### [SELECTED PASSAGE]
________________________

/ch

clickhouse go client (wip)

Primary LanguageGoApache License 2.0Apache-2.0

ch experimental

TCP ClickHouse client in Go. Designed for very fast data block streaming with low network, cpu and memory overhead.

Work in progress, please leave feedback on package API or features. Also, see benchmarks and protocol reference.

ClickHouse is an open-source, high performance columnar OLAP database management system for real-time analytics using SQL.

go get github.com/go-faster/ch@latest

Example

package main

import (
  "context"
  "fmt"

  "github.com/go-faster/ch"
  "github.com/go-faster/ch/proto"
)

func main() {
  ctx := context.Background()
  c, err := ch.Dial(ctx, "localhost:9000", ch.Options{})
  if err != nil {
    panic(err)
  }
  var (
    numbers int
    data    proto.ColUInt64
  )
  if err := c.Do(ctx, ch.Query{
    Body: "SELECT number FROM system.numbers LIMIT 500000000",
    // OnResult will be called on next received data block.
    OnResult: func(ctx context.Context, b proto.Block) error {
      numbers += len(data)
      return nil
    },
    Result: proto.Results{
      {Name: "number", Data: &data},
    },
  }); err != nil {
    panic(err)
  }
  fmt.Println("numbers:", numbers)
}
393ms 0.5B rows  4GB  10GB/s 1 job
874ms 2.0B rows 16GB  18GB/s 4 jobs

Results

To stream query results, set Result and OnResult fields of Query. The OnResult will be called after Result is filled with received data block.

The OnResult is optional, but query will fail if more than single block is received, so it is ok to solely set the Result if only one row is expected.

Automatic result inference

var result proto.Results
q := ch.Query{
  Body:   "SELECT * FROM table",
  Result: result.Auto(),
}

Single result with column name inference

var res proto.ColBool
q := ch.Query{
  Body:   "SELECT v FROM test_table",
  Result: proto.ResultColumn{Data: &res},
}

Features

  • OpenTelemetry support
  • No reflection or interface{}
  • Generics (go1.18) for ArrayOf[T], LowCardinaliyOf[T], EnumOf[T]
  • Column-oriented design that operates with blocks
    • Dramatically more efficient
    • Up to 100x faster than row-first design around sql
    • Up to 700x faster than HTTP API
    • Low memory overhead (data blocks are slices, i.e. continuous memory)

________________________

### [PROVIDED DATA]
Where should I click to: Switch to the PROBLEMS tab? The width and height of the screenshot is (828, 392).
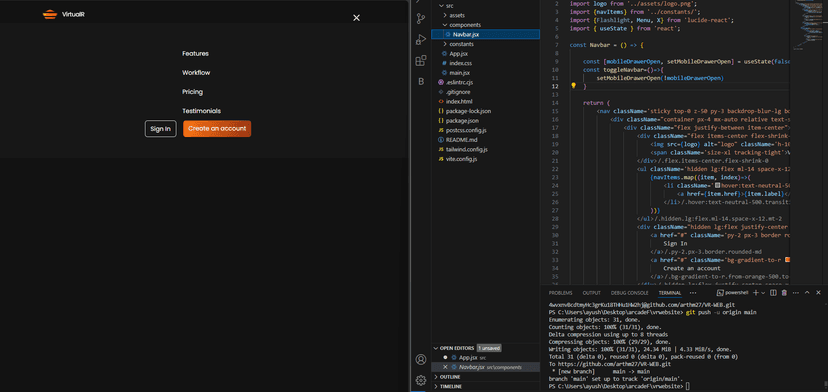coord(560,293)
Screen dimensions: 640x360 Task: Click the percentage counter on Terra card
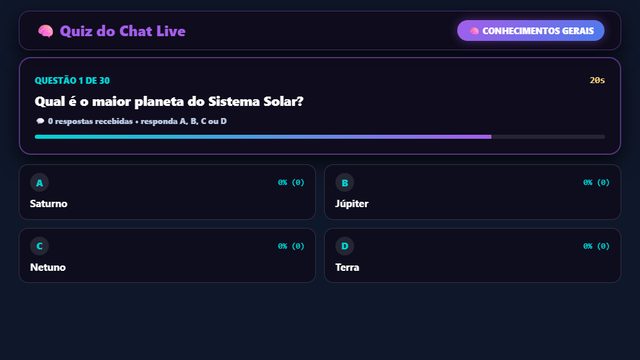(x=596, y=246)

________________________

Reproduce word for word the part of the ClickHouse Go client page between "clickhouse go client" and "analytics using SQL.", inclusive.

### [ANSWER TO THIS EXERCISE]
clickhouse go client (wip)

Primary LanguageGoApache License 2.0Apache-2.0

ch experimental

TCP ClickHouse client in Go. Designed for very fast data block streaming with low network, cpu and memory overhead.

Work in progress, please leave feedback on package API or features. Also, see benchmarks and protocol reference.

ClickHouse is an open-source, high performance columnar OLAP database management system for real-time analytics using SQL.